Well that was Earth Day I, and when I got home with the green baby, her brother was waiting for us with the kind mother who had delivered him there. He was oddly dressed in only his underwear and was painted green. It seems like not just the Quakers know how to celebrate a new concept: Saving the Earth with Green Paint and Kool-Aid. And, no, I didn’t get fired. And no, we never saw the little shoe or even the dog again. And yes, we did get my son’s clothes back with the explanation that he had wanted to BE green, not just have green clothes. Green paint washes off if it’s water based. You don’t have to drink Kool-Aid your whole life and saving the Earth is a good idea. Let’s get busy with that.

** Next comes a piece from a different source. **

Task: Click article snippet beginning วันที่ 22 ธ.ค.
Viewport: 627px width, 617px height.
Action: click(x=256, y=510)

And no doubt I’ll think about that small shoe next year at this time and years to come. Even if the dog will still be the only one of us who knew what happened to it.

One other thing: It’s probably a bad idea to try to kill all the insects. I understand now that without the pollinators, we wouldn’t have much to eat. And most of the pollinators don’t bite anyway. Some of them do sting. It’s a small price to pay to have food to eat. Happy Earth Day! Paint yourself green.